Provided entries: Begin

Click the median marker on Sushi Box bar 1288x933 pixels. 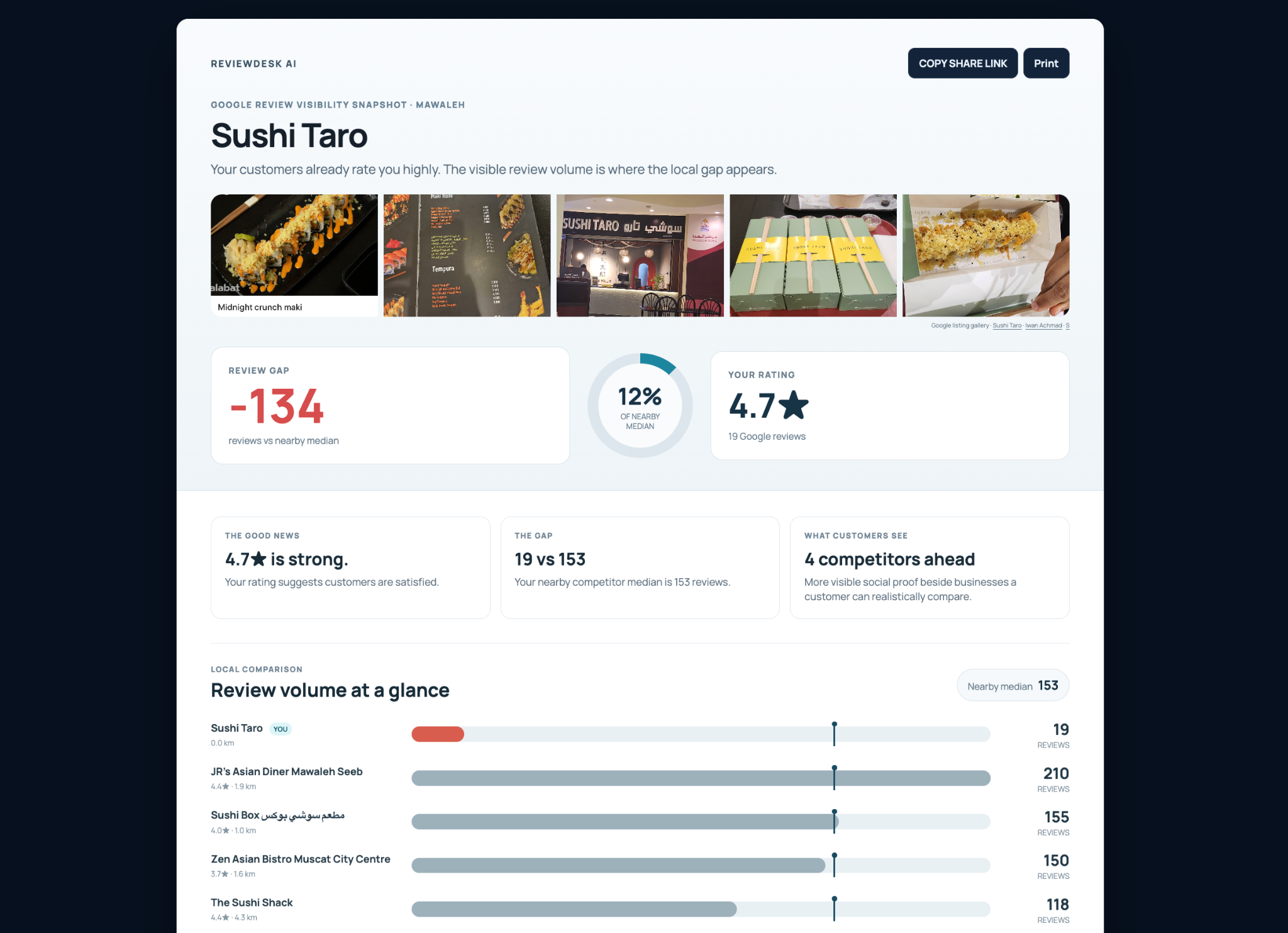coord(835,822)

Provided entries: End
Provided entries: Begin

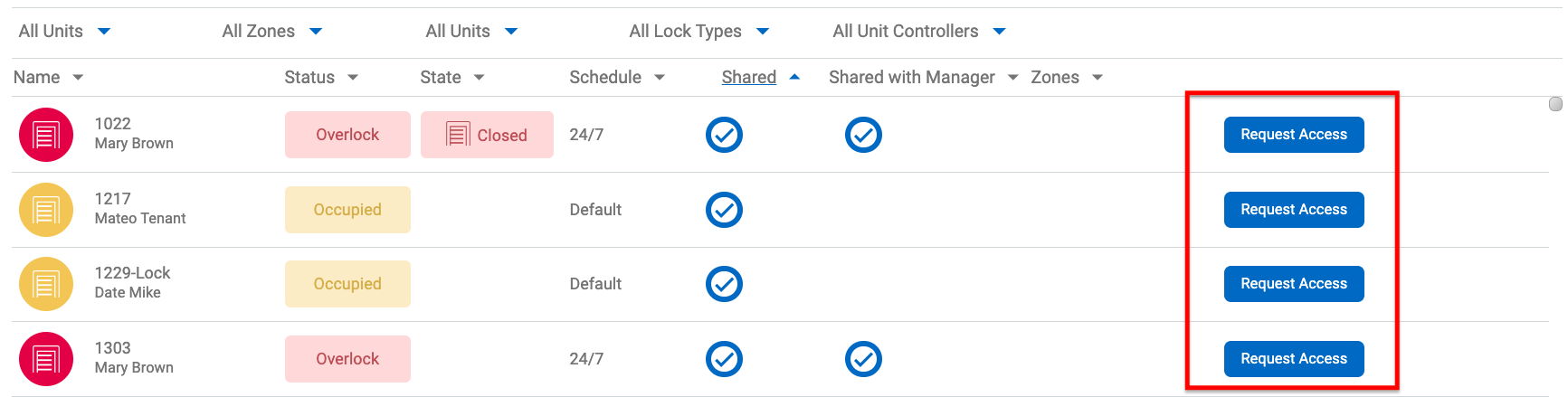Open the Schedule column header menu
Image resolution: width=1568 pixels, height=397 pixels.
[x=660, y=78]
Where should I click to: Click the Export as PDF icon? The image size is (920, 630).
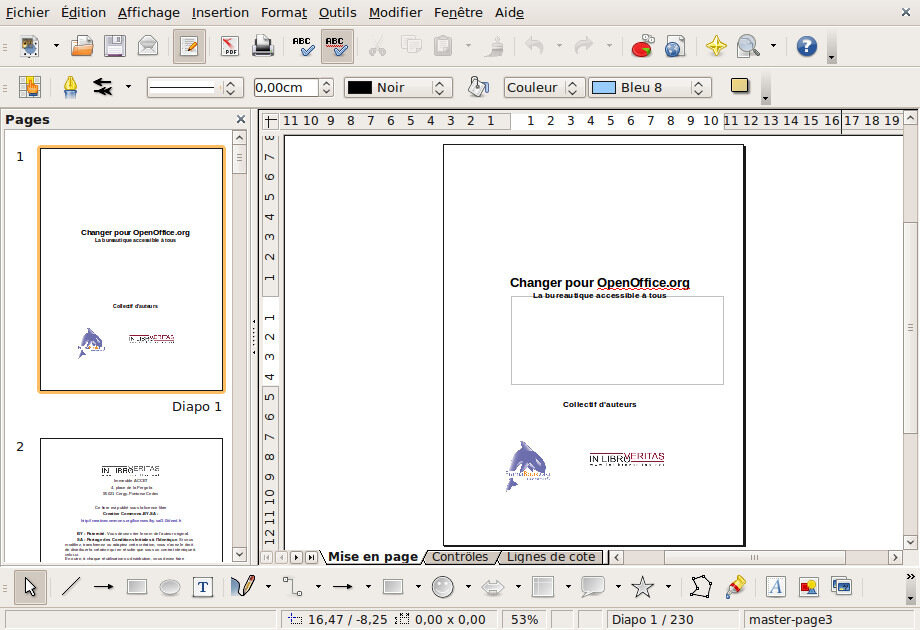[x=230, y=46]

Provided entries: End
Provided entries: Begin

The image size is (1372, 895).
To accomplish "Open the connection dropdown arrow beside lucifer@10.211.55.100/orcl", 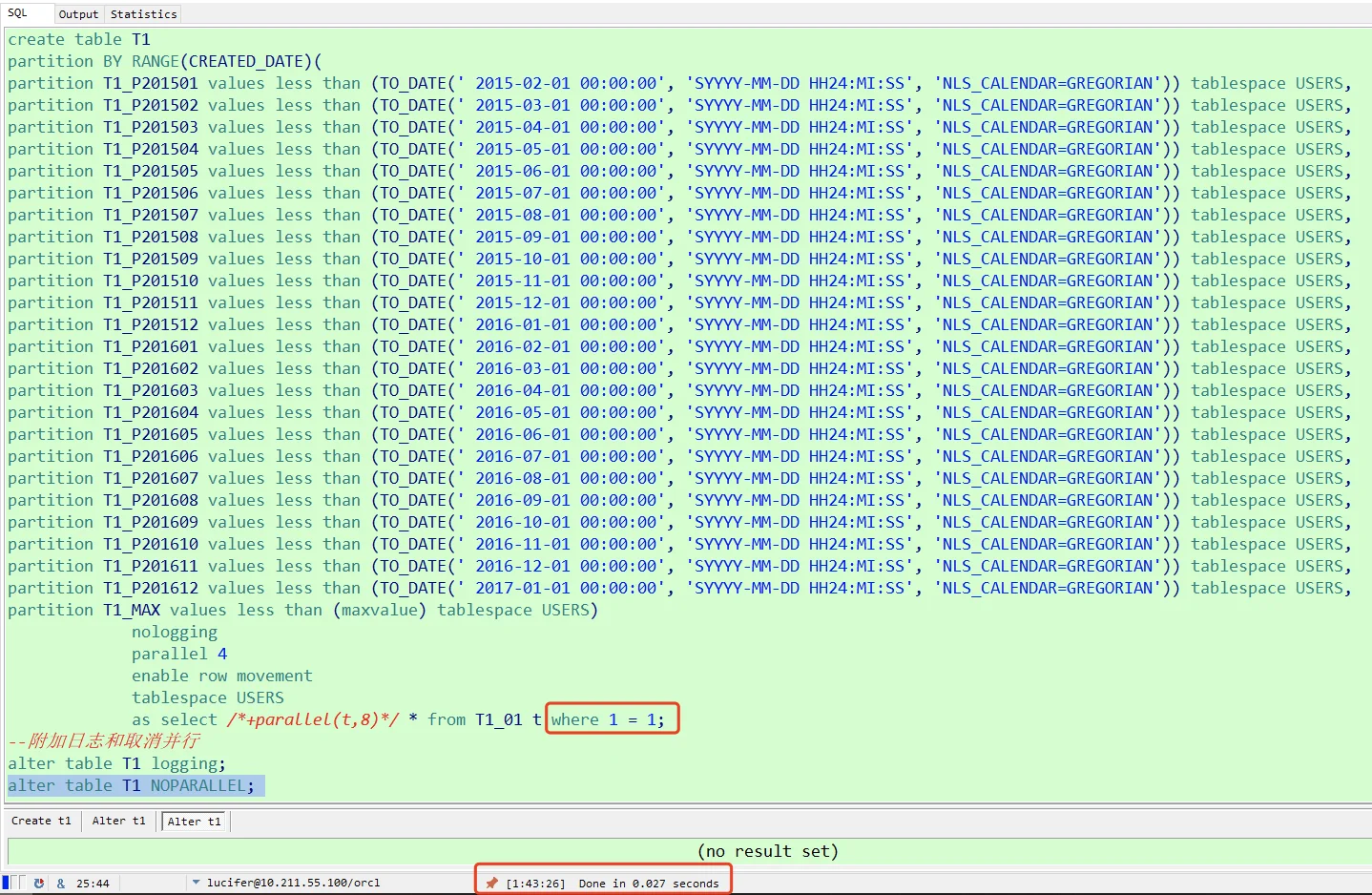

Provided entries: End

■ **Required work**
Word for word, repeat the lines above from the one with "The image size is (1372, 895)." through the one with "the connection dropdown", and nothing beyond them. Omit the pictures.

■ **Exercise output**
The image size is (1372, 895).
To accomplish "Open the connection dropdown arrow beside lucifer@10.211.55.100/orcl", 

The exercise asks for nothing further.